Motoristas mais conscientes
As mortes no trânsito paranaense caíram significativamente no primeiro trimestre de 2013 em relação ao mesmo período do ano anterior. A notícia foi recebida com alívio pela sociedade, embora as análises de especialistas ouvidos pela Folha de Londrina indiquem cautela. Um dos pesquisadores considerou que a queda de 23% na quantidade de homicídios culposos (sem intenção de matar) no trânsito do Estado não é consequência de uma mudança de comportamento dos motoristas e pedestres, mas de vários fatores, entre eles, a presença dos congestionamentos, cada vez mais comuns nas grandes cidades. São eles que estariam ajudando a impedir que os carros circulem em velocidade acima do permitido. Ainda não foi possível apontar se a maior rigidez da Lei Seca foi suficiente para reduzir os acidentes e as vítimas fatais.
O balanço apontando a queda no número de óbitos foi divulgado anteontem pela Secretaria Estadual de Segurança Pública (Sesp). Os dados fazem parte do Relatório Estatístico Criminal de Homicídio Culposo de Trânsito, elaborado pela Coordenadoria de Análise e Planejamento Estratégico (Cape). A quantidade de vítimas fatais nas vias urbanas e rodovias do Paraná passou de 591 no primeiro trimestre de 2012 para 455 nos três primeiros meses deste ano. Entre as maiores cidades, Foz do Iguaçu e Londrina apresentaram as maiores quedas: 55% e 51% , respectivamente. Em Curitiba, a diminuição foi de 20%; em Maringá, 22%; Cascavel, 30%. Apenas em Ponta Grossa, o índice não foi tão animador e ficou em torno de 7%.

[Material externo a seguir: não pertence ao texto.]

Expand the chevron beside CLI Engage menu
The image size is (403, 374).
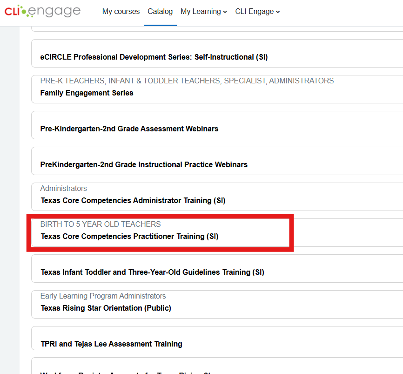(278, 12)
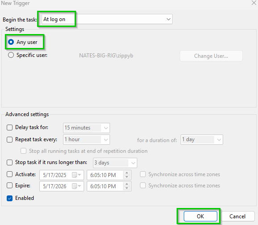Check the Repeat task every option
This screenshot has width=258, height=225.
[9, 139]

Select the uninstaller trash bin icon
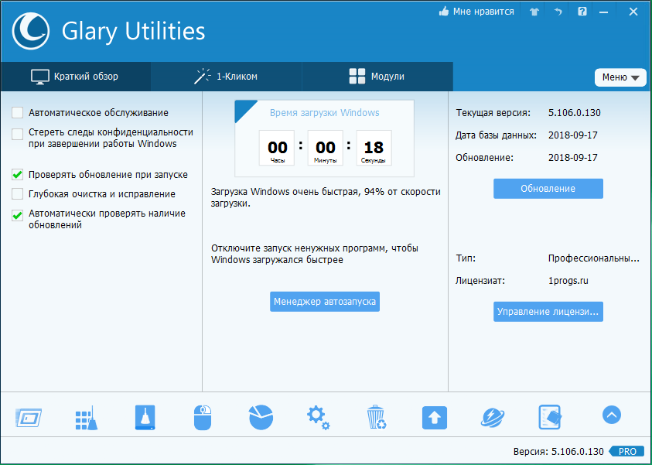tap(376, 416)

O balanço do número de acidentes nas rodovias que cortam o Paraná, no último feriadão de Corpus Christi, também trouxe boa notícia. A redução no número de vítimas fatais em relação ao mesmo período de 2012 chegou a quase 50%. E a quantidade de acidentes e feridos também caiu.

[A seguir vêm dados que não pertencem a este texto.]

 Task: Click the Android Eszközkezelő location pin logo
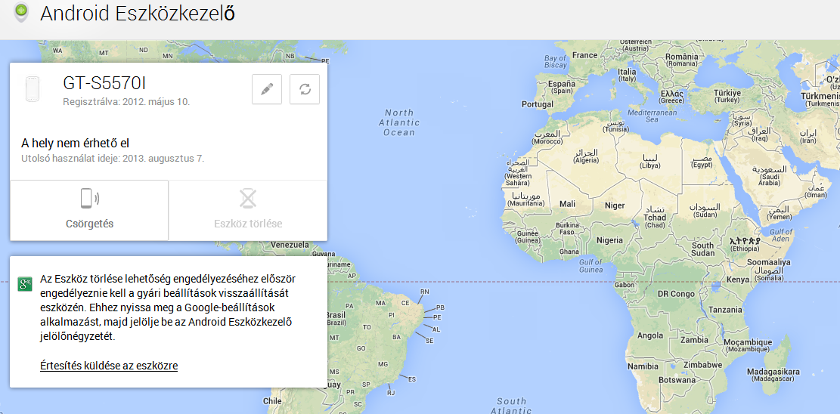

Espera-se que a queda nos índices não seja um avanço isolado e momentâneo e que esses números continuem diminuindo. A redução é resultado de uma série de fatores, como maior fiscalização nas rodovias e vias urbanas. Mesmo que recente, a Lei Seca deve ter influenciado nesses números reforçando a teoria de que a tão aguardada mudança de comportamento e conscientização dos motoristas brasileiros passa pelo rigor da fiscalização e da punição.